TASK> Restate all of the material, keeping every line identical to the original.
<<<<
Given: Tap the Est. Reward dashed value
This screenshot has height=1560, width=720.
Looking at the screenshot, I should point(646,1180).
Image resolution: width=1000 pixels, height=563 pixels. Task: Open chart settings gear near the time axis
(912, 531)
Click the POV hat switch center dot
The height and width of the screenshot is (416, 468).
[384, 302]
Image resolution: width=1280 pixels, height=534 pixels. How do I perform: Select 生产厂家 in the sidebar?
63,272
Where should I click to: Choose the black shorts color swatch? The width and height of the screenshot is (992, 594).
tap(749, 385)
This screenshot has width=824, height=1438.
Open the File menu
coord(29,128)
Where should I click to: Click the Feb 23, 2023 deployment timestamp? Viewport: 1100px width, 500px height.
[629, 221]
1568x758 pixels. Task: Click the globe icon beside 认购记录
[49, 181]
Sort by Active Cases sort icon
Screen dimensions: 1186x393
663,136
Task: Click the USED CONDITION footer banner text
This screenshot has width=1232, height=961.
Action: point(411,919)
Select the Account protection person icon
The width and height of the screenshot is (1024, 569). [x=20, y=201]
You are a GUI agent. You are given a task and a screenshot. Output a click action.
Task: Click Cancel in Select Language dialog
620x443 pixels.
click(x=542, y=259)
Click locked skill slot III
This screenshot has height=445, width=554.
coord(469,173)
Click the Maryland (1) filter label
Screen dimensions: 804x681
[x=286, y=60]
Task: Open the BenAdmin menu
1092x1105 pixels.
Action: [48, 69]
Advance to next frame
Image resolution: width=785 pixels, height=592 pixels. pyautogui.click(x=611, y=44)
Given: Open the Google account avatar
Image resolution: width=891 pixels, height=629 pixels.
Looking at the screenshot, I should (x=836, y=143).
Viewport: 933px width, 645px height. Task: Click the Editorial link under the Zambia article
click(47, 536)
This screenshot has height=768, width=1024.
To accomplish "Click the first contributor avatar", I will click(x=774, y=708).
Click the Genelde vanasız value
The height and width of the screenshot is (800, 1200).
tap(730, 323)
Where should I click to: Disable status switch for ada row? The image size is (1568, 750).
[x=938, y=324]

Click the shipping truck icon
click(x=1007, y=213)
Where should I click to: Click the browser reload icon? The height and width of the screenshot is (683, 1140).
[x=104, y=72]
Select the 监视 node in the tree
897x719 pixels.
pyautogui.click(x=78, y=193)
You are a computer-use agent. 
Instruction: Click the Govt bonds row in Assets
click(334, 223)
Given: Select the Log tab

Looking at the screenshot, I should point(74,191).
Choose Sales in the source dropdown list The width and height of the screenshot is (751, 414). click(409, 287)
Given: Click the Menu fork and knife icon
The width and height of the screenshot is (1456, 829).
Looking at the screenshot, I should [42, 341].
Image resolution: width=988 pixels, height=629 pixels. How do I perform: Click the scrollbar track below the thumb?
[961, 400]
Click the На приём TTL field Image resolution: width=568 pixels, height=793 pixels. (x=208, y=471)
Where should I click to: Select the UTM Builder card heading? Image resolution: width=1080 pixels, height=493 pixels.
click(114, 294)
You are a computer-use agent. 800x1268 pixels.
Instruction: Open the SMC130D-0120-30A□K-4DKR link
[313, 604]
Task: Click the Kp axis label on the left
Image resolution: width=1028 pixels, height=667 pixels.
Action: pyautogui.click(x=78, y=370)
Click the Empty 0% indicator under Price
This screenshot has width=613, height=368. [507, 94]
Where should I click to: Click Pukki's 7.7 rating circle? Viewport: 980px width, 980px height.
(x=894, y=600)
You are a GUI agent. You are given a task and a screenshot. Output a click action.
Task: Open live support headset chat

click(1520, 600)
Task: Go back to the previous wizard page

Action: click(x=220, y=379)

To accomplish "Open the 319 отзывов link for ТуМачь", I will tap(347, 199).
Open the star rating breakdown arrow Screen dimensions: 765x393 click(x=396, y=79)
>>>>
SOLUTION>
Given: Tap the Est. Reward dashed value
This screenshot has height=1560, width=720.
Looking at the screenshot, I should point(646,1180).
Image resolution: width=1000 pixels, height=563 pixels. Task: Open chart settings gear near the time axis
(912, 531)
Click the POV hat switch center dot
The height and width of the screenshot is (416, 468).
[384, 302]
Image resolution: width=1280 pixels, height=534 pixels. How do I perform: Select 生产厂家 in the sidebar?
63,272
Where should I click to: Choose the black shorts color swatch? The width and height of the screenshot is (992, 594).
tap(749, 385)
This screenshot has width=824, height=1438.
Open the File menu
coord(29,128)
Where should I click to: Click the Feb 23, 2023 deployment timestamp? Viewport: 1100px width, 500px height.
[629, 221]
1568x758 pixels. Task: Click the globe icon beside 认购记录
[49, 181]
Sort by Active Cases sort icon
Screen dimensions: 1186x393
663,136
Task: Click the USED CONDITION footer banner text
This screenshot has width=1232, height=961.
Action: point(411,919)
Select the Account protection person icon
The width and height of the screenshot is (1024, 569). [x=20, y=201]
You are a GUI agent. You are given a task and a screenshot. Output a click action.
Task: Click Cancel in Select Language dialog
620x443 pixels.
click(x=542, y=259)
Click locked skill slot III
This screenshot has height=445, width=554.
coord(469,173)
Click the Maryland (1) filter label
Screen dimensions: 804x681
[x=286, y=60]
Task: Open the BenAdmin menu
1092x1105 pixels.
Action: [48, 69]
Advance to next frame
Image resolution: width=785 pixels, height=592 pixels. pyautogui.click(x=611, y=44)
Given: Open the Google account avatar
Image resolution: width=891 pixels, height=629 pixels.
Looking at the screenshot, I should (x=836, y=143).
Viewport: 933px width, 645px height. Task: Click the Editorial link under the Zambia article
click(47, 536)
This screenshot has height=768, width=1024.
To accomplish "Click the first contributor avatar", I will click(x=774, y=708).
Click the Genelde vanasız value
The height and width of the screenshot is (800, 1200).
tap(730, 323)
Where should I click to: Disable status switch for ada row? The image size is (1568, 750).
[x=938, y=324]

Click the shipping truck icon
click(x=1007, y=213)
Where should I click to: Click the browser reload icon? The height and width of the screenshot is (683, 1140).
[x=104, y=72]
Select the 监视 node in the tree
897x719 pixels.
pyautogui.click(x=78, y=193)
You are a computer-use agent. 
Instruction: Click the Govt bonds row in Assets
click(334, 223)
Given: Select the Log tab

Looking at the screenshot, I should point(74,191).
Choose Sales in the source dropdown list The width and height of the screenshot is (751, 414). click(409, 287)
Given: Click the Menu fork and knife icon
The width and height of the screenshot is (1456, 829).
Looking at the screenshot, I should [42, 341].
Image resolution: width=988 pixels, height=629 pixels. How do I perform: Click the scrollbar track below the thumb?
[961, 400]
Click the На приём TTL field Image resolution: width=568 pixels, height=793 pixels. (x=208, y=471)
Where should I click to: Select the UTM Builder card heading? Image resolution: width=1080 pixels, height=493 pixels.
click(114, 294)
You are a computer-use agent. 800x1268 pixels.
Instruction: Open the SMC130D-0120-30A□K-4DKR link
[313, 604]
Task: Click the Kp axis label on the left
Image resolution: width=1028 pixels, height=667 pixels.
Action: pyautogui.click(x=78, y=370)
Click the Empty 0% indicator under Price
This screenshot has width=613, height=368. [507, 94]
Where should I click to: Click Pukki's 7.7 rating circle? Viewport: 980px width, 980px height.
(x=894, y=600)
You are a GUI agent. You are given a task and a screenshot. Output a click action.
Task: Open live support headset chat

click(1520, 600)
Task: Go back to the previous wizard page

Action: click(x=220, y=379)

To accomplish "Open the 319 отзывов link for ТуМачь", I will tap(347, 199).
Open the star rating breakdown arrow Screen dimensions: 765x393 click(x=396, y=79)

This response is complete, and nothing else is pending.